§ **Problem details**
Scale the coordinates in the answers of the lines below, starting at the line that contains "Where should I" and ending at the last line, both included. Repeat each of those lines in full, omit the pictures, multiply every coordinate in the answers by 2.35, and round each result to a whole number with halves rounded up.

§ **Dataset rows**
════

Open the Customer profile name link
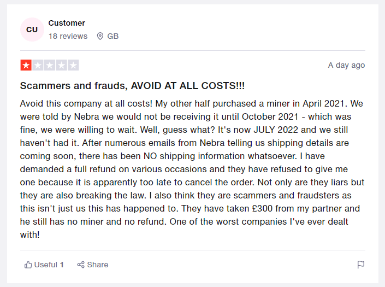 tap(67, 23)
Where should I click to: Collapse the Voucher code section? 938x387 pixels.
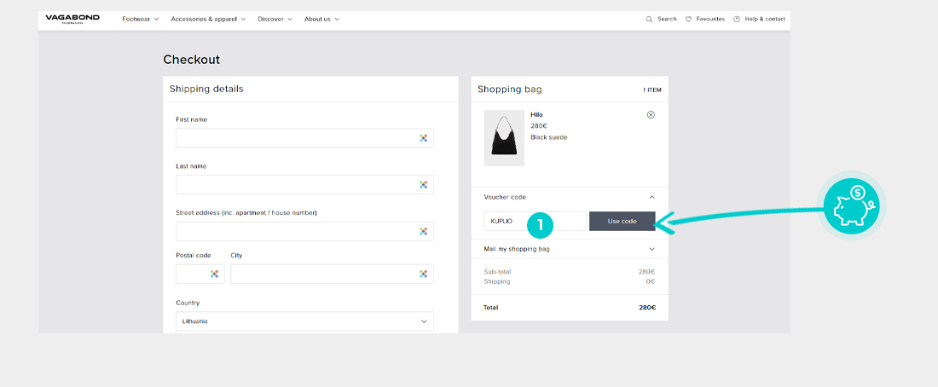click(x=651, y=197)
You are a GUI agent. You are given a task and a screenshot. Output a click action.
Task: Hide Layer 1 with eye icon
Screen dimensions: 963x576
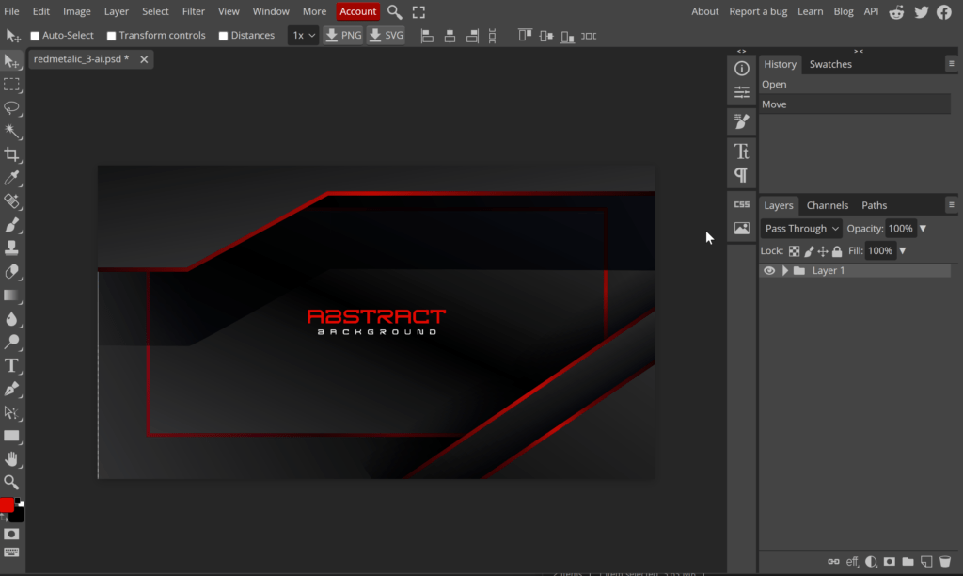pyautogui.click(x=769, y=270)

════

§ **Exercise output**
Where should I click to: Collapse the Voucher code section? 938x387 pixels.
click(x=1530, y=463)
You are a GUI agent. You are given a task and a screenshot. Output a click action.
Task: Hide Layer 1 with eye icon
Screen dimensions: 963x576
pyautogui.click(x=1807, y=635)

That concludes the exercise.